━━ Data provided
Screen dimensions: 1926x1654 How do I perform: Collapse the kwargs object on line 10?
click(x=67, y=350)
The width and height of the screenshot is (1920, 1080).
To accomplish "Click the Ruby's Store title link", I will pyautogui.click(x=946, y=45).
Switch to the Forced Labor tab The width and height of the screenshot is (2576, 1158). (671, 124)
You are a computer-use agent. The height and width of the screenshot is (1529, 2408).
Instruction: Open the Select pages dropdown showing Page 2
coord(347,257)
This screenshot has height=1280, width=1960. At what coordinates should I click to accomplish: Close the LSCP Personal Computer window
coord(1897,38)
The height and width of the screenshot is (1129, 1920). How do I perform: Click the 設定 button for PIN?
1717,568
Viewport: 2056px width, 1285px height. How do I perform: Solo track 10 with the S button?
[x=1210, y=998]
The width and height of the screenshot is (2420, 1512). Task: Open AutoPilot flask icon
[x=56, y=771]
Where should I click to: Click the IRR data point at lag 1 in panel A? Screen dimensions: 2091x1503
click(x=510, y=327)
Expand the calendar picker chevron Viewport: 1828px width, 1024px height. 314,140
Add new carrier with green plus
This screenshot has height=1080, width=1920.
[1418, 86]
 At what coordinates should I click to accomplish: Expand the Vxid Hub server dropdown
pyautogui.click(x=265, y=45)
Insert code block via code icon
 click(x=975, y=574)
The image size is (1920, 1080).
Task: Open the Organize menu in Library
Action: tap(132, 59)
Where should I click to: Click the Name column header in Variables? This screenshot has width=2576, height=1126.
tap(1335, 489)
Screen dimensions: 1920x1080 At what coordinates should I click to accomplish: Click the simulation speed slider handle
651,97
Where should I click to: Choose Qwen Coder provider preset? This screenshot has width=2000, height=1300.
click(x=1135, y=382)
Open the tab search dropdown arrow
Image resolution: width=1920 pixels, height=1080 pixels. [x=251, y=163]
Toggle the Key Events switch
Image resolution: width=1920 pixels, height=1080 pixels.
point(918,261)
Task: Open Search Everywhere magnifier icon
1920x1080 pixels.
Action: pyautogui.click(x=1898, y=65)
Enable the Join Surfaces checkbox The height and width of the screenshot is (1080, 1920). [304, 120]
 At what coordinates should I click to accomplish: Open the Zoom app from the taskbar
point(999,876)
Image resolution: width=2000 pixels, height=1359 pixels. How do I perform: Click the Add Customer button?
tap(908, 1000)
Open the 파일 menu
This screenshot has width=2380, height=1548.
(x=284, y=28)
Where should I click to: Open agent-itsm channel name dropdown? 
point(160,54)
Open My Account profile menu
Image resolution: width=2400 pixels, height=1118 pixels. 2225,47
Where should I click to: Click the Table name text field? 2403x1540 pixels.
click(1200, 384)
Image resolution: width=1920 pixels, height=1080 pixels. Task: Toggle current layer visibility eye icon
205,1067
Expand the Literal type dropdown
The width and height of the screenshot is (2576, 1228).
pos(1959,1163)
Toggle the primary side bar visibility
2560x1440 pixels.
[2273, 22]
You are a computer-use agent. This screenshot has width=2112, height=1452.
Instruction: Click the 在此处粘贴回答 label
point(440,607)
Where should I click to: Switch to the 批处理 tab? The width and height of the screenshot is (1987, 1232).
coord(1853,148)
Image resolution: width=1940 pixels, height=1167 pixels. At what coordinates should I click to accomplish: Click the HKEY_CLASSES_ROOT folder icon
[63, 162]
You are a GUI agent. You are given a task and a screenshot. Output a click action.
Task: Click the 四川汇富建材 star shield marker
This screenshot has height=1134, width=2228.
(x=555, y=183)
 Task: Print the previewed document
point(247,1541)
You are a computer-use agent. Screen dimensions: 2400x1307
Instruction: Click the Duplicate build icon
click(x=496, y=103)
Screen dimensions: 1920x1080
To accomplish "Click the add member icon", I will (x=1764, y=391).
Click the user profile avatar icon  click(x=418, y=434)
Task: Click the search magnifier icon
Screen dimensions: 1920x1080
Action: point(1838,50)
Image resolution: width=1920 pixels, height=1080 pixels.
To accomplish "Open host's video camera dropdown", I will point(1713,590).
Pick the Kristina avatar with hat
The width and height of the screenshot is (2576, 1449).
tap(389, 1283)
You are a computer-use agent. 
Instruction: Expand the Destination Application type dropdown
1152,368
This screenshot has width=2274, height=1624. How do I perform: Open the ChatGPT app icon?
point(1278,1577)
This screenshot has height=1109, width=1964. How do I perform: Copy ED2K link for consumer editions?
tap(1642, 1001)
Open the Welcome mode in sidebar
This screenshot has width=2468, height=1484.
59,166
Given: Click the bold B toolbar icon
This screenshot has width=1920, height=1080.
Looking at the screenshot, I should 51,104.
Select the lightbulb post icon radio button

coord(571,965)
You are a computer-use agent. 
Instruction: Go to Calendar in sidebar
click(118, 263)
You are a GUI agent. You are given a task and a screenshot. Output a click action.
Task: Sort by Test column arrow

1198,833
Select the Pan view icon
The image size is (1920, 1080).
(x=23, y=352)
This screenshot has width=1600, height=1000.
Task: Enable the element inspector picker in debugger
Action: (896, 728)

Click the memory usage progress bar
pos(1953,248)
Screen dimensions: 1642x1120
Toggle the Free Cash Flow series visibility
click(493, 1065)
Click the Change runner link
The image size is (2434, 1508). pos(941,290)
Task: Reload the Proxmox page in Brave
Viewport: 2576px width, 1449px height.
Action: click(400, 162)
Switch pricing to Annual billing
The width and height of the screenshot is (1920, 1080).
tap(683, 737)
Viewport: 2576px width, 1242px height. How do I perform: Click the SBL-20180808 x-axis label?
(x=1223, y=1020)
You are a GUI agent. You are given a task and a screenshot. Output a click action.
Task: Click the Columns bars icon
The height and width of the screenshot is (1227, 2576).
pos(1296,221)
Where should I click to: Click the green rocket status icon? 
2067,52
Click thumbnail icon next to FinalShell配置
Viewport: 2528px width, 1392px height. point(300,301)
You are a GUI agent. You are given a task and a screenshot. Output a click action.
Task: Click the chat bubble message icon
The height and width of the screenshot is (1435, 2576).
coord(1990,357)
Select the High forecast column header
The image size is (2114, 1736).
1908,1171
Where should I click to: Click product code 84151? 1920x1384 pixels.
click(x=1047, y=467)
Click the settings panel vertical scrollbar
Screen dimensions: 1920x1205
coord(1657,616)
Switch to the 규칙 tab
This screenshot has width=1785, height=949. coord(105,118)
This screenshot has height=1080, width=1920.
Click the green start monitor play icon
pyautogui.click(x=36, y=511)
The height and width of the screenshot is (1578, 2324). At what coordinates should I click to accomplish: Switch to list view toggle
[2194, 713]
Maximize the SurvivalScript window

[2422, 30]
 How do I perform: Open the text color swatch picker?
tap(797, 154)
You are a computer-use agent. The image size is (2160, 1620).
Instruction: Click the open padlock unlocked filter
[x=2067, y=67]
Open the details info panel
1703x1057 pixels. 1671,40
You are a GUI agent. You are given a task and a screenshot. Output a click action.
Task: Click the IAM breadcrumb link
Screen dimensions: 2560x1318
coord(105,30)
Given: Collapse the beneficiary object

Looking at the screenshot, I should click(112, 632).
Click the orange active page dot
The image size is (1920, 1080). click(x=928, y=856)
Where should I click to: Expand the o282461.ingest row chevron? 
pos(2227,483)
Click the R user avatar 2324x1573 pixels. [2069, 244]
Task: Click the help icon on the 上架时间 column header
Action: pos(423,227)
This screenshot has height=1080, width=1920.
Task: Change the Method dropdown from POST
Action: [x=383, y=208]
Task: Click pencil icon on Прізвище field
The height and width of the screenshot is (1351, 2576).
━━━━
Task requirements: Print every entry exactly as written.

Result for this exercise:
Screen dimensions: 1926x1654 How do I perform: Collapse the kwargs object on line 10?
click(x=67, y=350)
The width and height of the screenshot is (1920, 1080).
To accomplish "Click the Ruby's Store title link", I will pyautogui.click(x=946, y=45).
Switch to the Forced Labor tab The width and height of the screenshot is (2576, 1158). (671, 124)
You are a computer-use agent. The height and width of the screenshot is (1529, 2408).
Instruction: Open the Select pages dropdown showing Page 2
coord(347,257)
This screenshot has height=1280, width=1960. At what coordinates should I click to accomplish: Close the LSCP Personal Computer window
coord(1897,38)
The height and width of the screenshot is (1129, 1920). How do I perform: Click the 設定 button for PIN?
1717,568
Viewport: 2056px width, 1285px height. How do I perform: Solo track 10 with the S button?
[x=1210, y=998]
The width and height of the screenshot is (2420, 1512). Task: Open AutoPilot flask icon
[x=56, y=771]
Where should I click to: Click the IRR data point at lag 1 in panel A? Screen dimensions: 2091x1503
click(x=510, y=327)
Expand the calendar picker chevron Viewport: 1828px width, 1024px height. 314,140
Add new carrier with green plus
This screenshot has height=1080, width=1920.
[1418, 86]
 At what coordinates should I click to accomplish: Expand the Vxid Hub server dropdown
pyautogui.click(x=265, y=45)
Insert code block via code icon
 click(x=975, y=574)
The image size is (1920, 1080).
Task: Open the Organize menu in Library
Action: tap(132, 59)
Where should I click to: Click the Name column header in Variables? This screenshot has width=2576, height=1126.
tap(1335, 489)
Screen dimensions: 1920x1080 At what coordinates should I click to accomplish: Click the simulation speed slider handle
651,97
Where should I click to: Choose Qwen Coder provider preset? This screenshot has width=2000, height=1300.
click(x=1135, y=382)
Open the tab search dropdown arrow
Image resolution: width=1920 pixels, height=1080 pixels. [x=251, y=163]
Toggle the Key Events switch
Image resolution: width=1920 pixels, height=1080 pixels.
point(918,261)
Task: Open Search Everywhere magnifier icon
1920x1080 pixels.
Action: pyautogui.click(x=1898, y=65)
Enable the Join Surfaces checkbox The height and width of the screenshot is (1080, 1920). [304, 120]
 At what coordinates should I click to accomplish: Open the Zoom app from the taskbar
point(999,876)
Image resolution: width=2000 pixels, height=1359 pixels. How do I perform: Click the Add Customer button?
tap(908, 1000)
Open the 파일 menu
This screenshot has width=2380, height=1548.
(x=284, y=28)
Where should I click to: Open agent-itsm channel name dropdown? 
point(160,54)
Open My Account profile menu
Image resolution: width=2400 pixels, height=1118 pixels. 2225,47
Where should I click to: Click the Table name text field? 2403x1540 pixels.
click(1200, 384)
Image resolution: width=1920 pixels, height=1080 pixels. Task: Toggle current layer visibility eye icon
205,1067
Expand the Literal type dropdown
The width and height of the screenshot is (2576, 1228).
pos(1959,1163)
Toggle the primary side bar visibility
2560x1440 pixels.
[2273, 22]
You are a computer-use agent. This screenshot has width=2112, height=1452.
Instruction: Click the 在此处粘贴回答 label
point(440,607)
Where should I click to: Switch to the 批处理 tab? The width and height of the screenshot is (1987, 1232).
coord(1853,148)
Image resolution: width=1940 pixels, height=1167 pixels. At what coordinates should I click to accomplish: Click the HKEY_CLASSES_ROOT folder icon
[63, 162]
You are a GUI agent. You are given a task and a screenshot. Output a click action.
Task: Click the 四川汇富建材 star shield marker
This screenshot has height=1134, width=2228.
(x=555, y=183)
 Task: Print the previewed document
point(247,1541)
You are a computer-use agent. Screen dimensions: 2400x1307
Instruction: Click the Duplicate build icon
click(x=496, y=103)
Screen dimensions: 1920x1080
To accomplish "Click the add member icon", I will (x=1764, y=391).
Click the user profile avatar icon  click(x=418, y=434)
Task: Click the search magnifier icon
Screen dimensions: 1920x1080
Action: point(1838,50)
Image resolution: width=1920 pixels, height=1080 pixels.
To accomplish "Open host's video camera dropdown", I will point(1713,590).
Pick the Kristina avatar with hat
The width and height of the screenshot is (2576, 1449).
tap(389, 1283)
You are a computer-use agent. 
Instruction: Expand the Destination Application type dropdown
1152,368
This screenshot has width=2274, height=1624. How do I perform: Open the ChatGPT app icon?
point(1278,1577)
This screenshot has height=1109, width=1964. How do I perform: Copy ED2K link for consumer editions?
tap(1642, 1001)
Open the Welcome mode in sidebar
This screenshot has width=2468, height=1484.
59,166
Given: Click the bold B toolbar icon
This screenshot has width=1920, height=1080.
Looking at the screenshot, I should 51,104.
Select the lightbulb post icon radio button

coord(571,965)
You are a computer-use agent. 
Instruction: Go to Calendar in sidebar
click(118, 263)
You are a GUI agent. You are given a task and a screenshot. Output a click action.
Task: Sort by Test column arrow

1198,833
Select the Pan view icon
The image size is (1920, 1080).
(x=23, y=352)
This screenshot has width=1600, height=1000.
Task: Enable the element inspector picker in debugger
Action: (896, 728)

Click the memory usage progress bar
pos(1953,248)
Screen dimensions: 1642x1120
Toggle the Free Cash Flow series visibility
click(493, 1065)
Click the Change runner link
The image size is (2434, 1508). pos(941,290)
Task: Reload the Proxmox page in Brave
Viewport: 2576px width, 1449px height.
Action: click(400, 162)
Switch pricing to Annual billing
The width and height of the screenshot is (1920, 1080).
tap(683, 737)
Viewport: 2576px width, 1242px height. How do I perform: Click the SBL-20180808 x-axis label?
(x=1223, y=1020)
You are a GUI agent. You are given a task and a screenshot. Output a click action.
Task: Click the Columns bars icon
The height and width of the screenshot is (1227, 2576).
pos(1296,221)
Where should I click to: Click the green rocket status icon? 
2067,52
Click thumbnail icon next to FinalShell配置
Viewport: 2528px width, 1392px height. point(300,301)
You are a GUI agent. You are given a task and a screenshot. Output a click action.
Task: Click the chat bubble message icon
The height and width of the screenshot is (1435, 2576).
coord(1990,357)
Select the High forecast column header
The image size is (2114, 1736).
1908,1171
Where should I click to: Click product code 84151? 1920x1384 pixels.
click(x=1047, y=467)
Click the settings panel vertical scrollbar
Screen dimensions: 1920x1205
coord(1657,616)
Switch to the 규칙 tab
This screenshot has width=1785, height=949. coord(105,118)
This screenshot has height=1080, width=1920.
Click the green start monitor play icon
pyautogui.click(x=36, y=511)
The height and width of the screenshot is (1578, 2324). At what coordinates should I click to accomplish: Switch to list view toggle
[2194, 713]
Maximize the SurvivalScript window

[2422, 30]
 How do I perform: Open the text color swatch picker?
tap(797, 154)
You are a computer-use agent. The image size is (2160, 1620).
Instruction: Click the open padlock unlocked filter
[x=2067, y=67]
Open the details info panel
1703x1057 pixels. 1671,40
You are a GUI agent. You are given a task and a screenshot. Output a click action.
Task: Click the IAM breadcrumb link
Screen dimensions: 2560x1318
coord(105,30)
Given: Collapse the beneficiary object

Looking at the screenshot, I should click(112, 632).
Click the orange active page dot
The image size is (1920, 1080). click(x=928, y=856)
Where should I click to: Expand the o282461.ingest row chevron? 
pos(2227,483)
Click the R user avatar 2324x1573 pixels. [2069, 244]
Task: Click the help icon on the 上架时间 column header
Action: pos(423,227)
This screenshot has height=1080, width=1920.
Task: Change the Method dropdown from POST
Action: [x=383, y=208]
Task: Click pencil icon on Прізвище field
The height and width of the screenshot is (1351, 2576).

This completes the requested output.